La partita con la Lazio non passerà agli annali per lo spettacolo che (non) ha offerto: primo tempo difficile contro una squadra vivace e al contempo ordinata; secondo tempo con idee confuse, ma edulcorato dalla buona prestazione dei vari Sneijder, Nagatomo, Lucio e Zanetti e dal gol di Pazzini. Una rete da interpretare più come il favore di una ???? (sorte) benevola che come la logica conseguenza di una trama a lieto fine. Tutto nella norma del resto, o quasi, visto che si parla di Inter. I detrattori avranno materiale per riempire pagine e pagine, dal gioco poco spettacolare alla solita fortuna passando per i presunti favori arbitrali. Ma, come ci insegna il buon Claudio, pensare a se stessi e ammettere le proprie mancanze è il miglior modo per convincere gli altri che non saranno loro a cambiare le carte in tavola. Ranieri l’ha fatto pochi minuti dopo il fischio finale, anticipando tutti, tifosi ed esperti opinionisti, quasi a ribadire: “Siamo coscienti dei nostri problemi, ma a noi ci pensiamo… noi”.

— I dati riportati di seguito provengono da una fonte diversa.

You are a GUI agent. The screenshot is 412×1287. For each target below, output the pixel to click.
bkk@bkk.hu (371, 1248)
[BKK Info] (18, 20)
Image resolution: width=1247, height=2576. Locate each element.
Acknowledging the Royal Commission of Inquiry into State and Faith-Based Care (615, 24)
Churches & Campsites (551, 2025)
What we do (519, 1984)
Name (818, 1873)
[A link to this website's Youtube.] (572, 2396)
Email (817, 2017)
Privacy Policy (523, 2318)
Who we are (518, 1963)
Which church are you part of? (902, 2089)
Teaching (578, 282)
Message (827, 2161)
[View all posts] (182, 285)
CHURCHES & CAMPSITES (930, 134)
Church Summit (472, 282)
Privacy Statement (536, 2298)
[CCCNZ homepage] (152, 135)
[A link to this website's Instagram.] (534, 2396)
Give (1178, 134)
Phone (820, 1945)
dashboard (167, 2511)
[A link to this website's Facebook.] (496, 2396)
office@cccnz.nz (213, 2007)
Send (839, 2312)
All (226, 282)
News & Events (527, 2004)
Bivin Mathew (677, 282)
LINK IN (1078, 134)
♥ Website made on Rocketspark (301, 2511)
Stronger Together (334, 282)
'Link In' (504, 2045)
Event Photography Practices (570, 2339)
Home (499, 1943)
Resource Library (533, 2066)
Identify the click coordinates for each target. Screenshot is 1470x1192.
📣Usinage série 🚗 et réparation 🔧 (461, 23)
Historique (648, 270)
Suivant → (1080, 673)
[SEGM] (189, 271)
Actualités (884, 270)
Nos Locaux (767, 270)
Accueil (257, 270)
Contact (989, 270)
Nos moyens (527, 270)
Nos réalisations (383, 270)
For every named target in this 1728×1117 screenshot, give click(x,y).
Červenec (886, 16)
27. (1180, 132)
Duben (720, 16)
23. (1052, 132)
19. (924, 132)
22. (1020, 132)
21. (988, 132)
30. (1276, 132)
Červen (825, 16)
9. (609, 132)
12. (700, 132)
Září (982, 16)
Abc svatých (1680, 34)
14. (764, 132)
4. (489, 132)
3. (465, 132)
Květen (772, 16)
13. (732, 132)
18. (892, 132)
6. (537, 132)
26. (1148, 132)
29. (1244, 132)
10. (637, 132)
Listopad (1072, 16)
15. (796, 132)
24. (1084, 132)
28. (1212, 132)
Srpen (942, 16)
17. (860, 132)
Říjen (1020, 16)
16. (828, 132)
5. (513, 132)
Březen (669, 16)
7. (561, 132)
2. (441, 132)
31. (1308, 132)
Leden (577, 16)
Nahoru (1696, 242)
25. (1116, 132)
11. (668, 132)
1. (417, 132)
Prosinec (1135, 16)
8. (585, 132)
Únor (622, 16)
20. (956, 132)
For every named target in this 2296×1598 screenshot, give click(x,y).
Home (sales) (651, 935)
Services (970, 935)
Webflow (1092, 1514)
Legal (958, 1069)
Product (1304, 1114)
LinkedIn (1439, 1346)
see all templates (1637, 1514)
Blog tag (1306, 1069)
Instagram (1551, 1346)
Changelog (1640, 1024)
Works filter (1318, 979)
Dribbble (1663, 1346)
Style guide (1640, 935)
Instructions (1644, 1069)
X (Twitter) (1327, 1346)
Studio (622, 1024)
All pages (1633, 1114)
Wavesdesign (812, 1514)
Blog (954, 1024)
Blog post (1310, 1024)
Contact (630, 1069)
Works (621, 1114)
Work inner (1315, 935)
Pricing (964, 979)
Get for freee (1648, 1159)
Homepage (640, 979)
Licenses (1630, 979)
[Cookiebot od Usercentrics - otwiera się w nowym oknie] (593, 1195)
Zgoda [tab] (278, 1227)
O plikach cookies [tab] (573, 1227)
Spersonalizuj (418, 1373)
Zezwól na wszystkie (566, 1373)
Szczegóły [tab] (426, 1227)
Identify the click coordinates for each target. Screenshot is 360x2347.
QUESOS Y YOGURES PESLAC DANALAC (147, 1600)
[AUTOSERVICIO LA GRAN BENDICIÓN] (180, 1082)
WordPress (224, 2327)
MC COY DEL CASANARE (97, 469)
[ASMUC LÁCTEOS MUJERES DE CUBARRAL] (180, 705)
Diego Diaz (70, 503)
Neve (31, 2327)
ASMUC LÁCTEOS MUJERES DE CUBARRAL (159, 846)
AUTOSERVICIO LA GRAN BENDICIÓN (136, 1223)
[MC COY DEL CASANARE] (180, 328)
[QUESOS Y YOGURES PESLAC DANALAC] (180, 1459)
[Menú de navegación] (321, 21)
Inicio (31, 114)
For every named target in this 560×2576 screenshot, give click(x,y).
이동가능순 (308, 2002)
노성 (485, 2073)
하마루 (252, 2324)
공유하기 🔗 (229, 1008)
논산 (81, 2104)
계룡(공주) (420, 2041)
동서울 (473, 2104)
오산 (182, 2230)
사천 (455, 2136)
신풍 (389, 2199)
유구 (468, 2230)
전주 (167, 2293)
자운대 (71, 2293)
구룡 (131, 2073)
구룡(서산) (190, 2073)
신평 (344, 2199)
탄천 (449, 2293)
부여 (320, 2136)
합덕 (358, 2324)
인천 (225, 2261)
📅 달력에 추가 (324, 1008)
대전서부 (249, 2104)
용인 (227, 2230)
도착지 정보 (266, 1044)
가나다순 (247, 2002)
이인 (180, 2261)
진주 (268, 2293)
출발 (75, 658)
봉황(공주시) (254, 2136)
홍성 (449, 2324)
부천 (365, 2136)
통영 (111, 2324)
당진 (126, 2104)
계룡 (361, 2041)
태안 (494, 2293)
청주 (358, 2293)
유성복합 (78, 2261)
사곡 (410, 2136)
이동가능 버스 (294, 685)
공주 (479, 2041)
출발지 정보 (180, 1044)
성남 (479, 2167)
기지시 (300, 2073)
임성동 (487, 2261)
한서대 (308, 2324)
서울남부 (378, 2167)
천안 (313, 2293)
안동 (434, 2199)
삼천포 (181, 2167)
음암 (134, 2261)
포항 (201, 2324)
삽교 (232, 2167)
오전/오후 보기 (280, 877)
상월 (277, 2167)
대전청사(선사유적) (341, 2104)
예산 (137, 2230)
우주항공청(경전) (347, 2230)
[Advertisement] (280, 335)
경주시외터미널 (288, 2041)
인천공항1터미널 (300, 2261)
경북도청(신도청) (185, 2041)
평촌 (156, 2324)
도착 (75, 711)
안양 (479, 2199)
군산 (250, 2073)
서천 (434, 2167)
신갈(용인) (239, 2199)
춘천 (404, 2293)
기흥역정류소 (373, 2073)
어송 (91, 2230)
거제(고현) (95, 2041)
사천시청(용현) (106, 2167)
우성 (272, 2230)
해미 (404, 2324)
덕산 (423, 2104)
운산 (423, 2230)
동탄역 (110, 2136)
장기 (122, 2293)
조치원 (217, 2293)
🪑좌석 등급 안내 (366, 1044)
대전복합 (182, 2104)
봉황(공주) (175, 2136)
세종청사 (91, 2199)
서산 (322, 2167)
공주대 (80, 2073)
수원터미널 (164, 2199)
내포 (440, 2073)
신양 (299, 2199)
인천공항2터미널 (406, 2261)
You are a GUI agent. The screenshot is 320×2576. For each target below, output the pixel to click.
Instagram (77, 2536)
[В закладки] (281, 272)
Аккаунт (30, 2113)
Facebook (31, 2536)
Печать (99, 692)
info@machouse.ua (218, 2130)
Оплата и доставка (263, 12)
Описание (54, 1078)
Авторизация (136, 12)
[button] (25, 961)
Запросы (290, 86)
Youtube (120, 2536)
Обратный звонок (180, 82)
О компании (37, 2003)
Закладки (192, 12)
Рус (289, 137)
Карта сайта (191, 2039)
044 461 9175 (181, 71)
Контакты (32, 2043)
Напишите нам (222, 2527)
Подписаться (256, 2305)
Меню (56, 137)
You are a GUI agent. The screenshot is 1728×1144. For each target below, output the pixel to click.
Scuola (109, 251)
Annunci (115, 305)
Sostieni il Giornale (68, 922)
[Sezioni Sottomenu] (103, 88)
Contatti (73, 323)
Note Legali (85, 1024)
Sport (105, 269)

Proprio così. Se il prezzo da pagare per veder rinascere come un’araba fenice le speranze e le ambizioni riposte delicatamente in un cassetto a settembre (ma mai sepolte del tutto!) dev’essere resistere alle accuse provenienti dall’esterno e ammettere di non essere perfetti, belli, imbattibili e scintillanti, allora siamo pronti per un minuto a chiudere le porte del cuore e ad aprire quelle degli occhi per confermare le impressioni dei più: l’Inter è una squadra con margini di miglioramento ampi quanto sono le lacune, strutturali e non, che spesso mostra in campo; ieri ne abbiamo avuto un’ulteriore conferma, e ne siamo coscienti. Ma non esprimeremo mai questa nostra consapevolezza se non accompagnata dalla soddisfazione di chi, come si diceva qualche settimana fa, vede il ritorno della primavera dopo l’inverno: soddisfazione e consapevolezza, a braccetto, come due vecchi amici che si rispettano l’un altro e che si sostengono per non cadere.
Per ora l’equilibrio regna sovrano, nonostante ci sia chi prova a destabilizzarlo. Alla fine ringrazieremo mister Ranieri, ringrazieremo un Principe già dato per finito, ringrazieremo un capitano che più passano gli anni più diventa la Storia, ringrazieremo anche un presidente che parla ancora con gli occhi lucidi quando si tratta della sua Inter. E spereremo, spereremo di non cadere o, se proprio dovessimo, di farlo solo per un colpo di coda del biscione.